_EXERCISE TASK:_
Can you write out the stretch of lines from the one containing "Where should I click to: Open" through the end of the lines, with the pictures left out?

_Pointing records for text and elements:_
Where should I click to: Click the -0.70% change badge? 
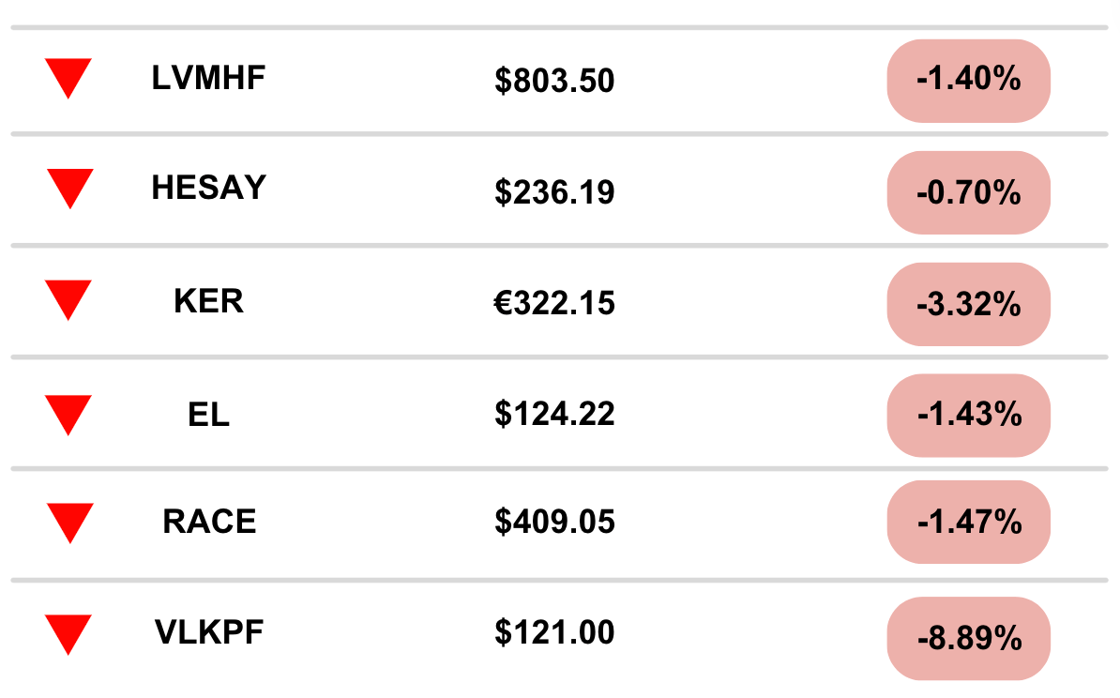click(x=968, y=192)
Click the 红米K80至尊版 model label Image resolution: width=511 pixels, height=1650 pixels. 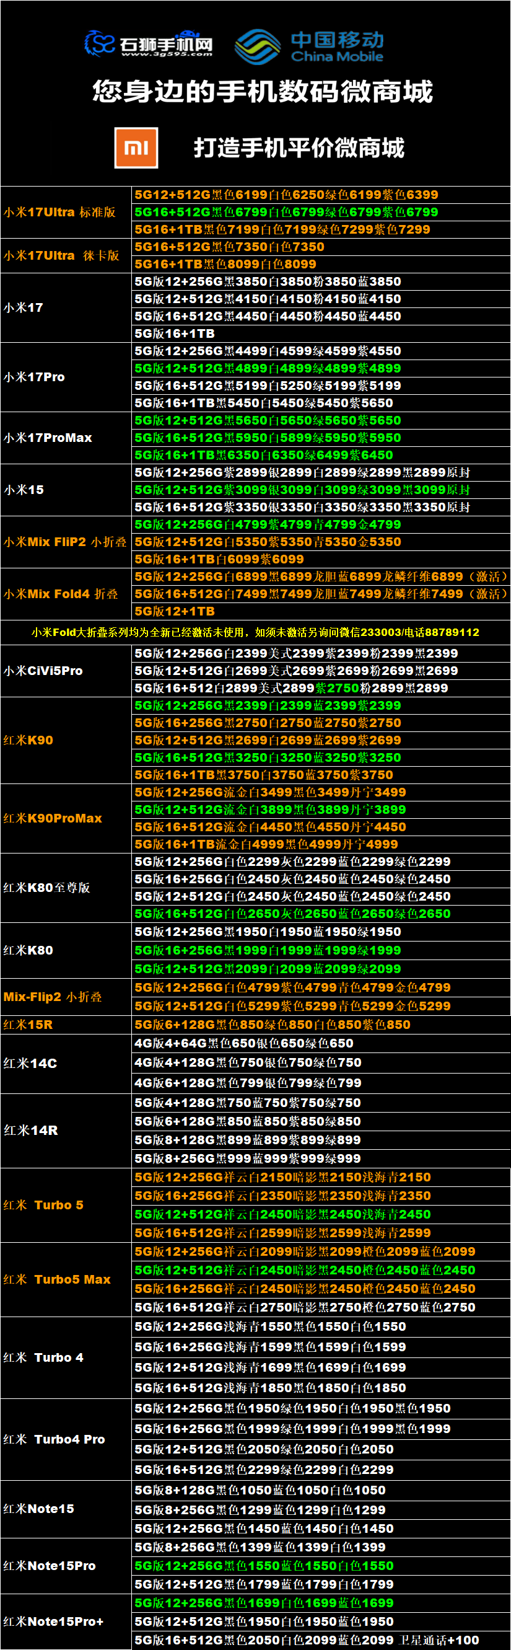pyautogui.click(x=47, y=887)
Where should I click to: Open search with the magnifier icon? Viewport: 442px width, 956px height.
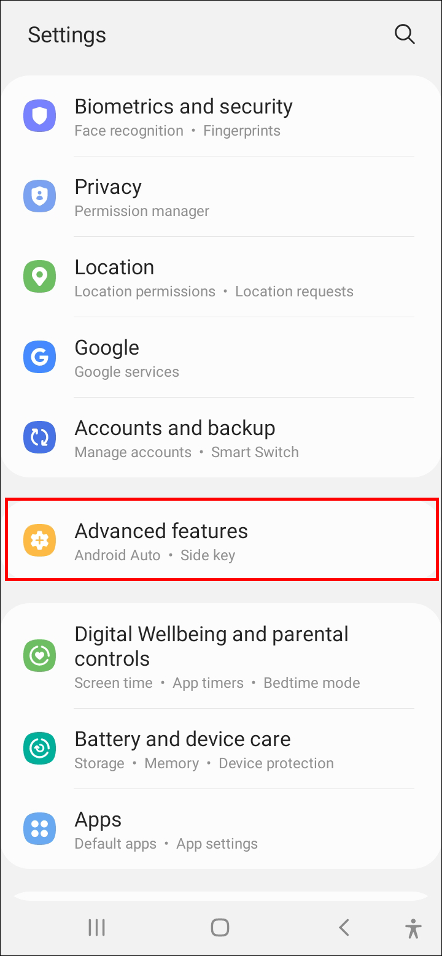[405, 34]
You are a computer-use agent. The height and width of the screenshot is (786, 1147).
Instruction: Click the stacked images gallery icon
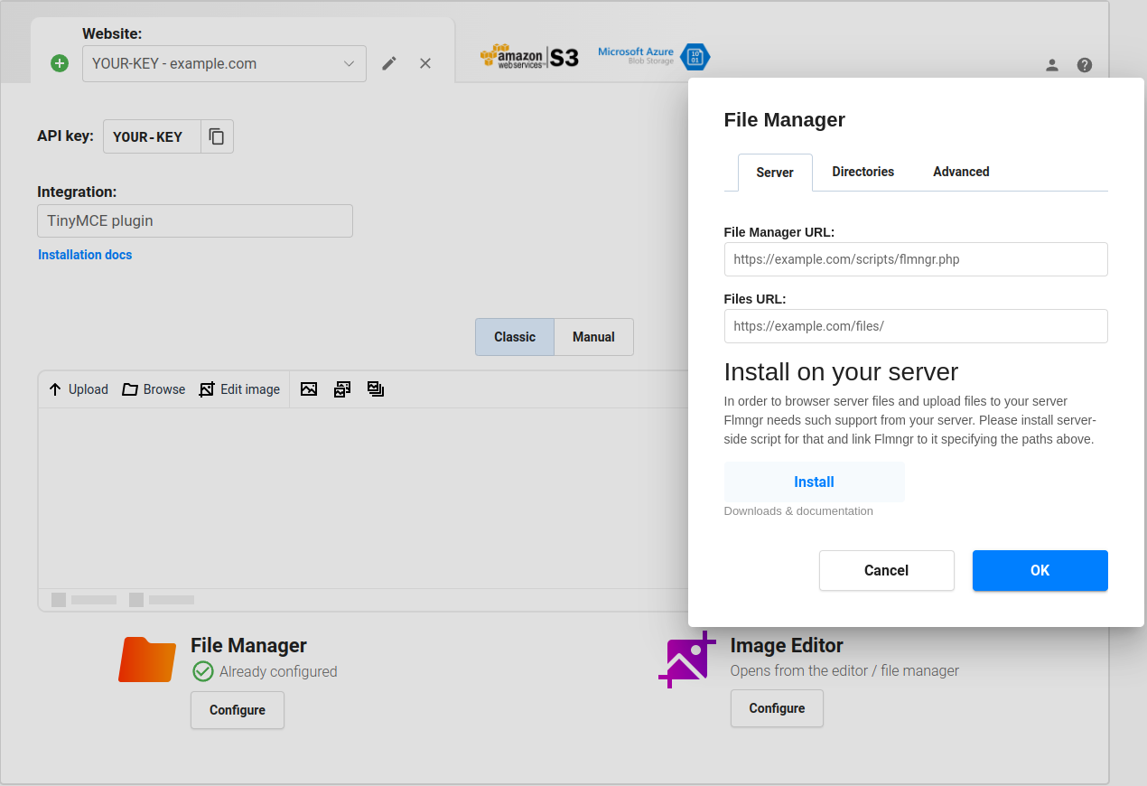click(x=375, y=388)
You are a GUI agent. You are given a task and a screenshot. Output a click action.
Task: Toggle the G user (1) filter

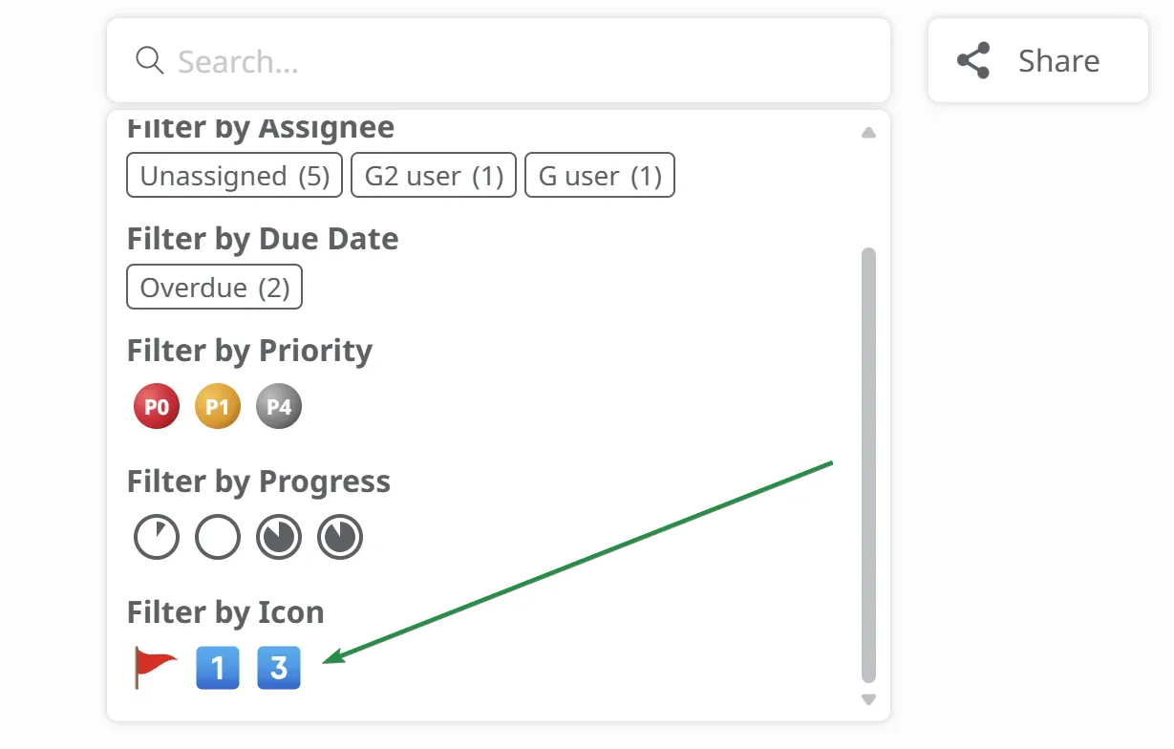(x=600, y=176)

_TASK RESPONSE:_
Where should I click to: Open search with the magnifier icon? Viewport: 442px width, 956px height.
[405, 34]
You are a computer-use agent. The height and width of the screenshot is (786, 1147).
Instruction: Click the stacked images gallery icon
click(x=375, y=388)
You are a GUI agent. You are given a task and a screenshot. Output a click action.
Task: Toggle the G user (1) filter

(x=600, y=176)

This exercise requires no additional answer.